Stability of jets in a shallow water layer

The present work is devoted to the numerical study of the stability of shallow jet. The effects of important parameters on the stability behavior for large scale shallow jets are considered and investigated. Connections between the stability theory and observed features reported in the literature are emphasized. The paper aims to discuss these issues.

A linear stability analysis of shallow jet incorporating the effects of bottom topography, bed friction and viscosity has been carried out by using the shallow water stability equation derived from the depth averaged shallow water equations in conjunction with both Chézy and Manning resistance formulae. Effects of the following main factors on the stability of shallow water jets are examined: Rossby number, bottom friction number, Reynolds number, topographic parameters, base velocity profile and resistance model. Special attention has been paid to the Coriolis effects on the jet stability by limiting the rotation number in the range of Ro∈[0, 1.0].

It is found that the Rossby number may either amplify or attenuate the growth of the flow instability depending on the values of the topographic parameters. There is a regime where the near cancellation of Coriolis effects due to other relevant parameters influences is responsible for enhancement of stability. The instability can be suppressed by the bottom friction when the bottom friction number is large enough. The amplification rate may become sensitive to the relatively small Reynolds number. The stability region using the Manning formula is larger than that using the Chézy formula. The combination of these effects may stabilize or destabilize the shallow jet flow. These results of the stability analysis are compared with those from the literature.
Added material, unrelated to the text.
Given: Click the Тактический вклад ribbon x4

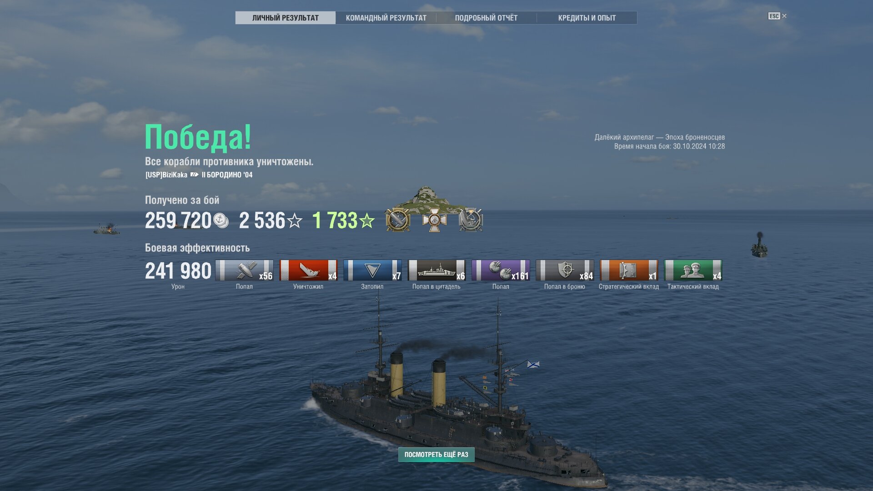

Results of linear stability analysis on shallow jets along roughness bottom bed are presented. Different from the previous studies, this paper includes the effects of bottom topography, Rossby number, Reynolds number, resistance formula and bed friction. It is found that the influence of Reynolds number on the stability of the jet is notable for relative small value. Therefore, it is important to experimental investigators that the viscosity should be considered with comparison to the results from inviscid assumption. In contrast with the classical analysis, the use of multi-parameters of the base velocity and topographic profile gives an extension to the jet stability analysis. To characterize the large scale motion, besides the bottom friction as proposed in the related literature, the Reynolds number Re, Rossby number Ro, the topographic parameters and parameters controlling base velocity profile may also be important to the stability analysis of shallow jet flows.